Content starts

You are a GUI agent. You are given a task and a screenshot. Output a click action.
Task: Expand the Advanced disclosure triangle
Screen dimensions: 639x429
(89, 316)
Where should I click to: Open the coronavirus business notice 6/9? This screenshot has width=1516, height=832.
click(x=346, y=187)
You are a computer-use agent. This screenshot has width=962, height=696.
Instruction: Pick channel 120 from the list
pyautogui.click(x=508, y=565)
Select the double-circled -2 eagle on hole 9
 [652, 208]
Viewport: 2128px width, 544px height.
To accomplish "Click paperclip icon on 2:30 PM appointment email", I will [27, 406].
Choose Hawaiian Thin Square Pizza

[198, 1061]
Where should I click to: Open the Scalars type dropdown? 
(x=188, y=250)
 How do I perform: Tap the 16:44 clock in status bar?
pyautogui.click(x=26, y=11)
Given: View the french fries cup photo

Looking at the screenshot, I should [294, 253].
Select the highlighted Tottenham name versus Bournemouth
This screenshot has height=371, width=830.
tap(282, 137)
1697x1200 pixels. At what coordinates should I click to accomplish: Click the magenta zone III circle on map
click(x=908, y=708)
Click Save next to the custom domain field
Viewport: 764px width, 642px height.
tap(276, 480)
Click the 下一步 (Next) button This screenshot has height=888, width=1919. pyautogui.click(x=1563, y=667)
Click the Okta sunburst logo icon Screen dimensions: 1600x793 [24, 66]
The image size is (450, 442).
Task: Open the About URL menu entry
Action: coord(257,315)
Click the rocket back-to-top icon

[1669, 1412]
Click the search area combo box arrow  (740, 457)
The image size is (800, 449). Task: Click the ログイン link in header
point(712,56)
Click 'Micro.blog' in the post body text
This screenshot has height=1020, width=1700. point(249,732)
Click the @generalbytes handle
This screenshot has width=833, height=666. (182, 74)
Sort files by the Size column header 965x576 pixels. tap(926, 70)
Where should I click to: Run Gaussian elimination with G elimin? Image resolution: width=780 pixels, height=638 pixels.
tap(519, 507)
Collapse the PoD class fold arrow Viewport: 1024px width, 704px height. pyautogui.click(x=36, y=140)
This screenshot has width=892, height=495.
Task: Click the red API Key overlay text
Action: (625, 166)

Content ends

*Task instructions*. Word for word, print the listing above once more.

*The completed task*.
You are a GUI agent. You are given a task and a screenshot. Output a click action.
Task: Expand the Advanced disclosure triangle
Screen dimensions: 639x429
(89, 316)
Where should I click to: Open the coronavirus business notice 6/9? This screenshot has width=1516, height=832.
click(x=346, y=187)
You are a computer-use agent. This screenshot has width=962, height=696.
Instruction: Pick channel 120 from the list
pyautogui.click(x=508, y=565)
Select the double-circled -2 eagle on hole 9
 [652, 208]
Viewport: 2128px width, 544px height.
To accomplish "Click paperclip icon on 2:30 PM appointment email", I will [27, 406].
Choose Hawaiian Thin Square Pizza

[198, 1061]
Where should I click to: Open the Scalars type dropdown? 
(x=188, y=250)
 How do I perform: Tap the 16:44 clock in status bar?
pyautogui.click(x=26, y=11)
Given: View the french fries cup photo

Looking at the screenshot, I should [294, 253].
Select the highlighted Tottenham name versus Bournemouth
This screenshot has height=371, width=830.
tap(282, 137)
1697x1200 pixels. At what coordinates should I click to accomplish: Click the magenta zone III circle on map
click(x=908, y=708)
Click Save next to the custom domain field
Viewport: 764px width, 642px height.
tap(276, 480)
Click the 下一步 (Next) button This screenshot has height=888, width=1919. pyautogui.click(x=1563, y=667)
Click the Okta sunburst logo icon Screen dimensions: 1600x793 [24, 66]
The image size is (450, 442).
Task: Open the About URL menu entry
Action: coord(257,315)
Click the rocket back-to-top icon

[1669, 1412]
Click the search area combo box arrow  (740, 457)
The image size is (800, 449). Task: Click the ログイン link in header
point(712,56)
Click 'Micro.blog' in the post body text
This screenshot has height=1020, width=1700. point(249,732)
Click the @generalbytes handle
This screenshot has width=833, height=666. (182, 74)
Sort files by the Size column header 965x576 pixels. tap(926, 70)
Where should I click to: Run Gaussian elimination with G elimin? Image resolution: width=780 pixels, height=638 pixels.
tap(519, 507)
Collapse the PoD class fold arrow Viewport: 1024px width, 704px height. pyautogui.click(x=36, y=140)
This screenshot has width=892, height=495.
Task: Click the red API Key overlay text
Action: (625, 166)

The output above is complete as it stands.